The problem: Edit these lines so that "Gauge pressure" becomes "Absolute pressure", keeping everything else unchanged. Leave the pictures out of your answer.

Supplied material:
>> start
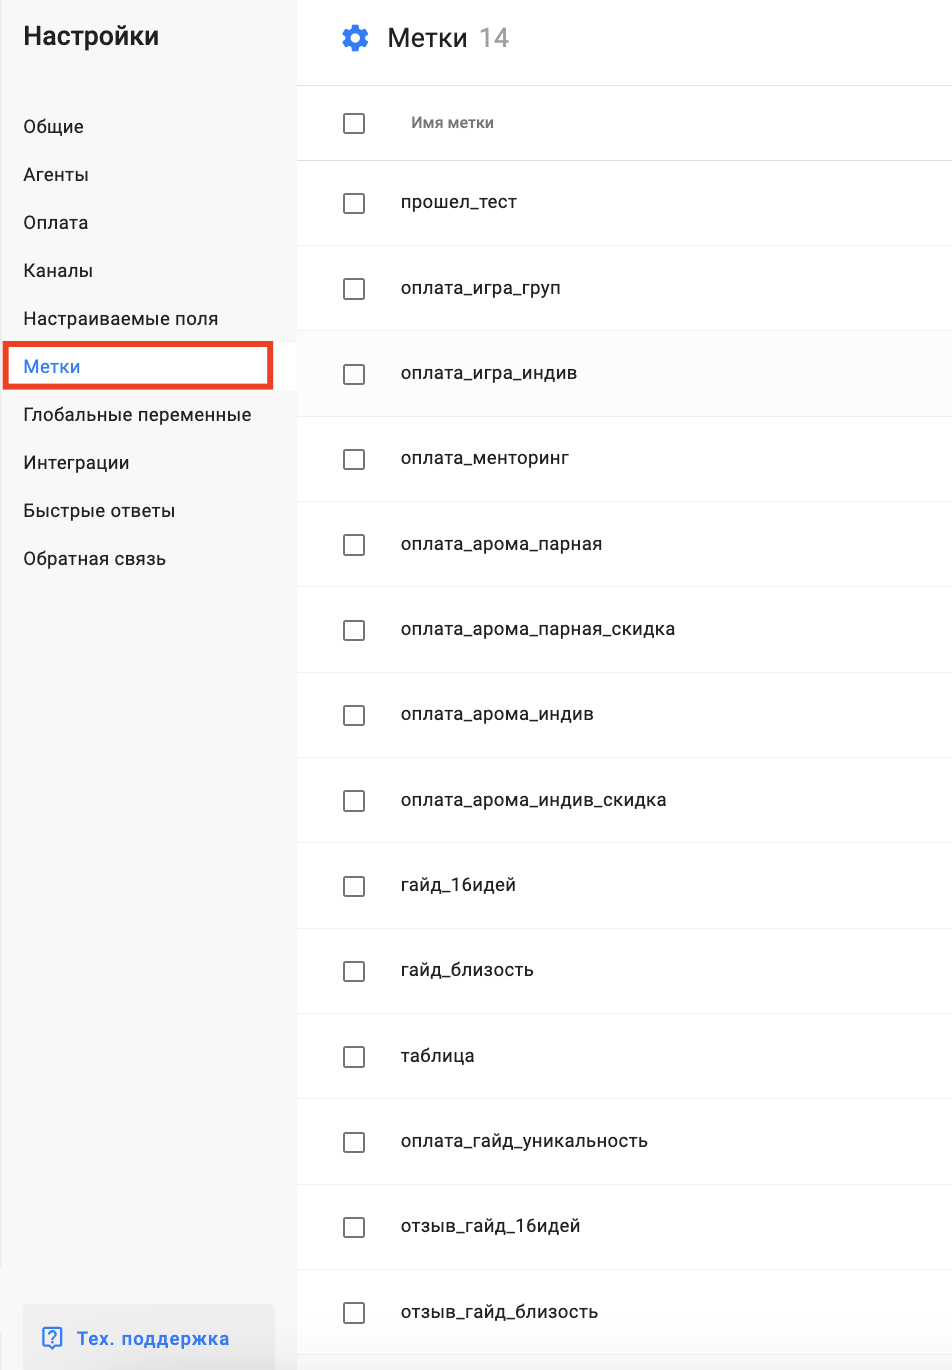Screen dimensions: 952x1370
Task: Click the blue gear icon beside Метки
Action: [355, 38]
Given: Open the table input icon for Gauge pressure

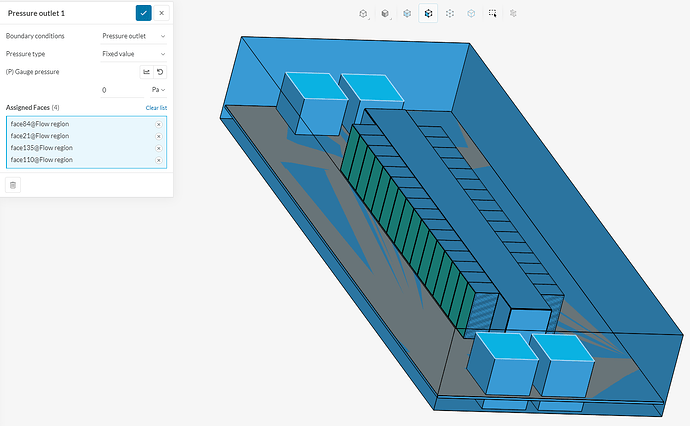Looking at the screenshot, I should tap(146, 72).
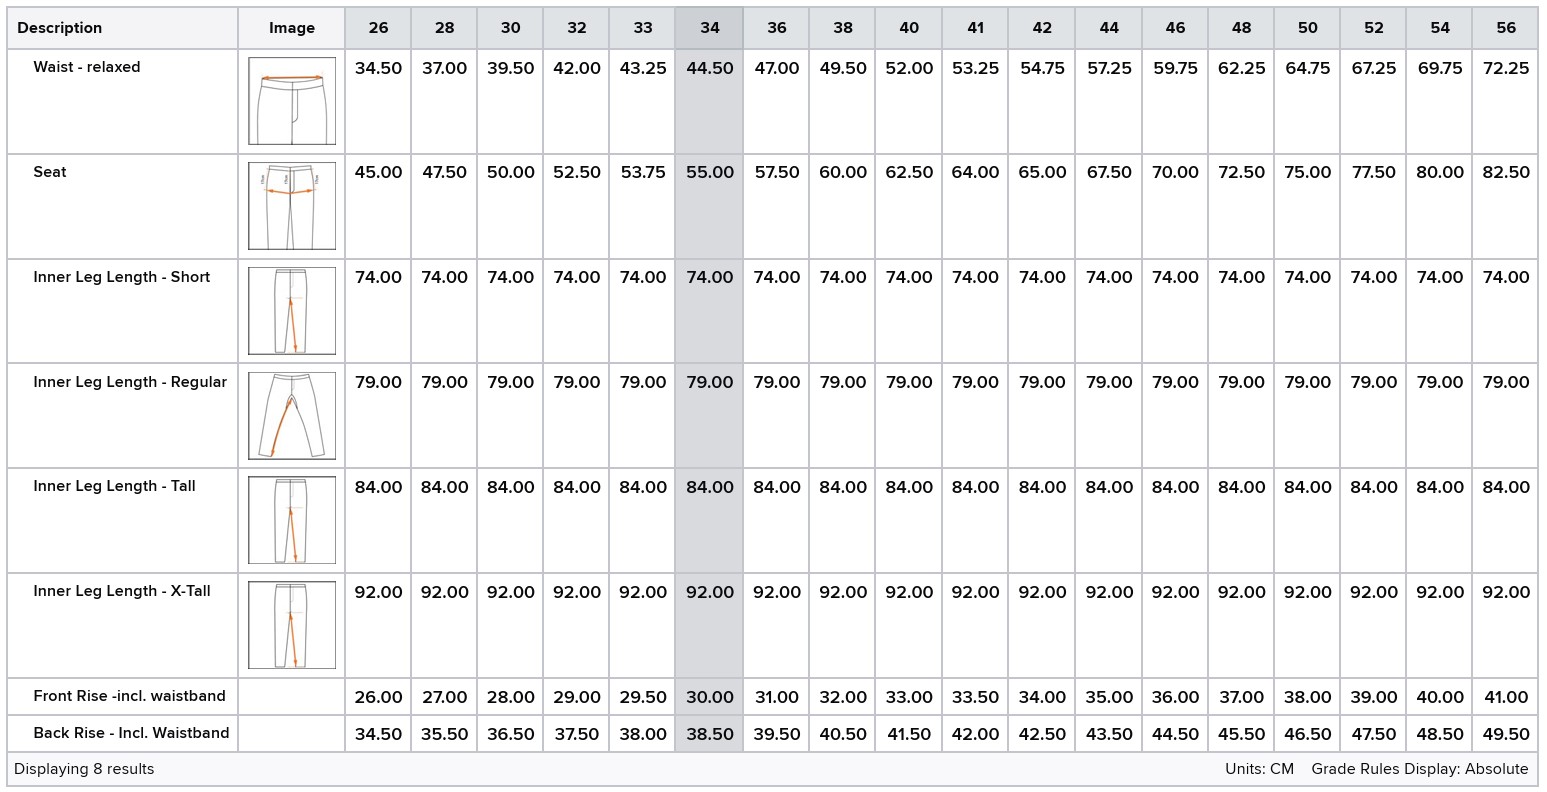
>> end
Response:
Screen dimensions: 952x1370
Task: Click the blue gear icon beside Метки
Action: [355, 38]
Given: Open the table input icon for Absolute pressure

Looking at the screenshot, I should tap(146, 72).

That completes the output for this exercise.